Short task — Reproduce the data below, replacing "screenshot" with "screen capture" and keeping everything else the same. Omit the pictures.

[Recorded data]
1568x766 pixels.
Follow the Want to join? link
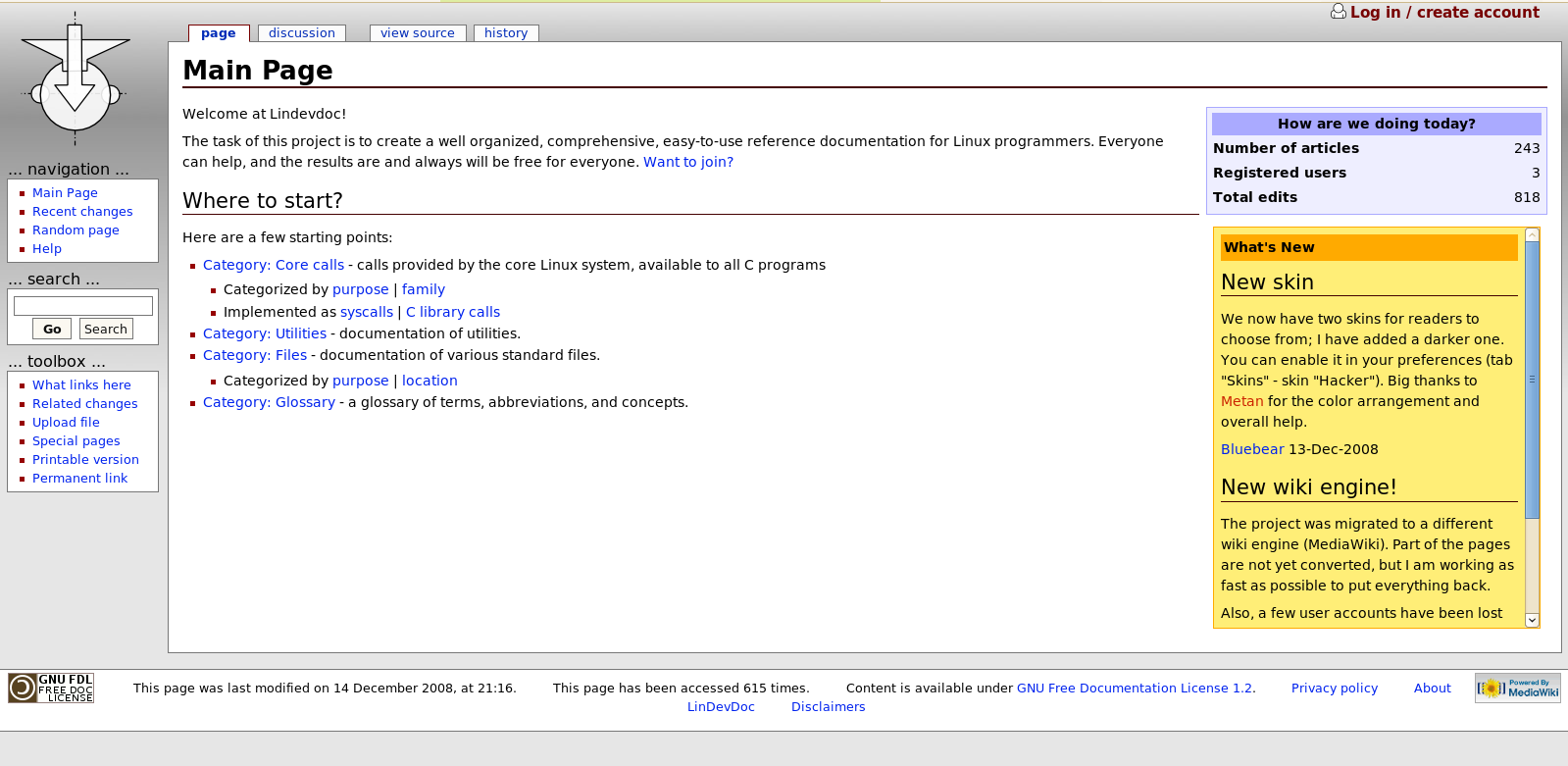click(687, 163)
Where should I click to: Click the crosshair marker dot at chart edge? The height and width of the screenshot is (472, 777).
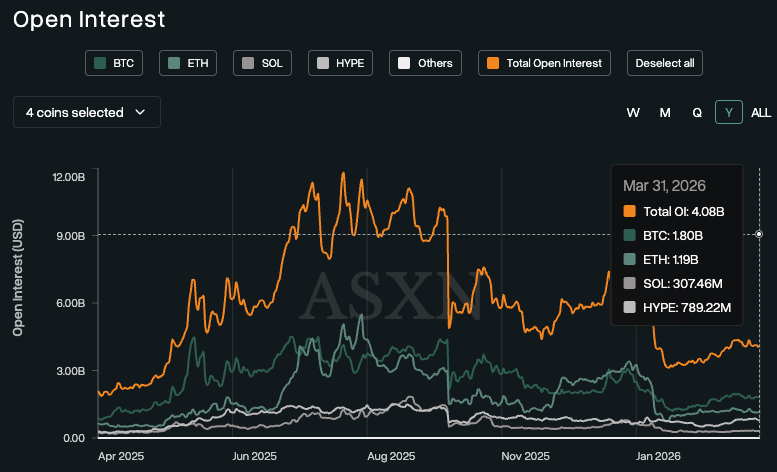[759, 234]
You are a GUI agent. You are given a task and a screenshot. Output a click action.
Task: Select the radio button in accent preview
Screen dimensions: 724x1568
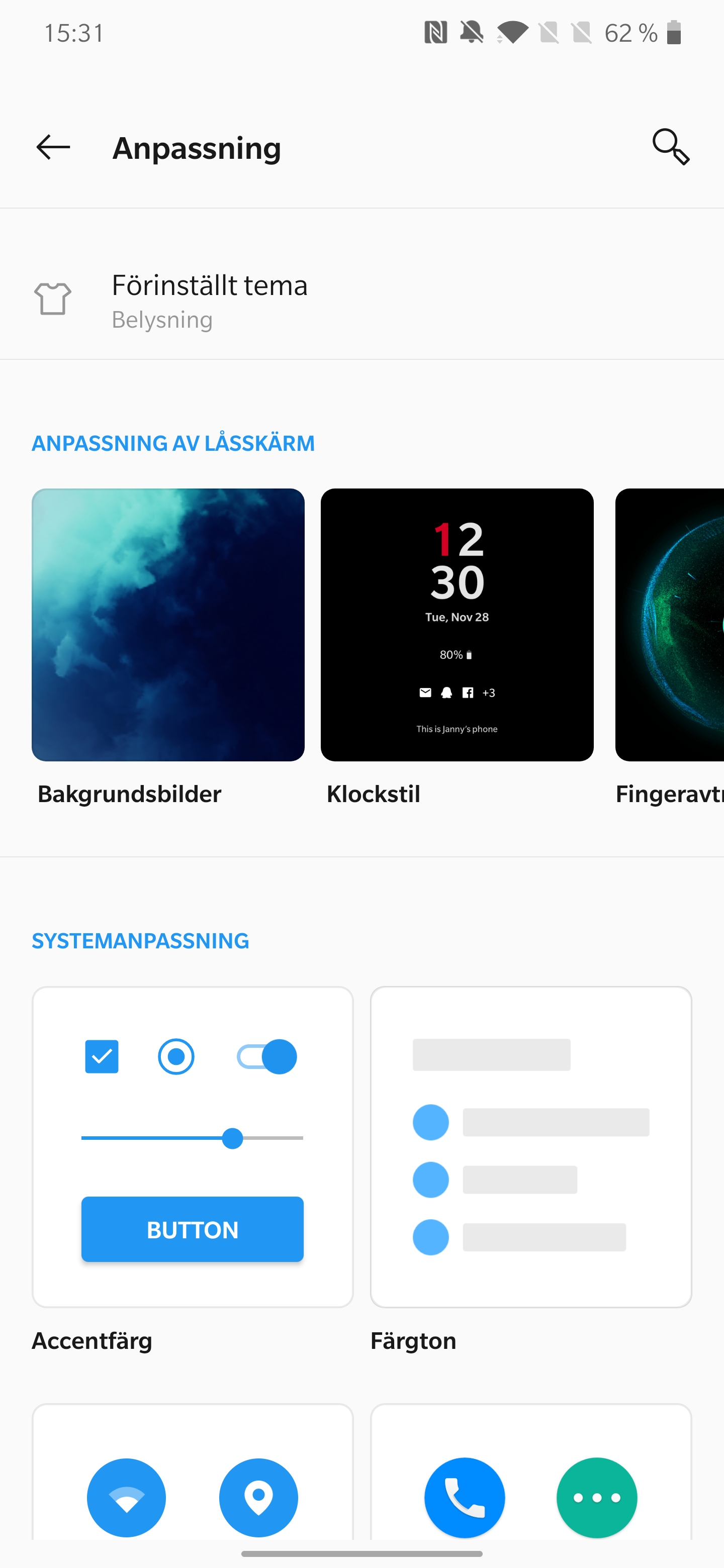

Result of the exercise —
1568x766 pixels.
Follow the Want to join? link
click(687, 163)
Where should I click to: Click the crosshair marker dot at chart edge? The height and width of the screen capture is (472, 777).
[759, 234]
You are a GUI agent. You are given a task and a screen capture. Output a click action.
Task: Select the radio button in accent preview
Screen dimensions: 724x1568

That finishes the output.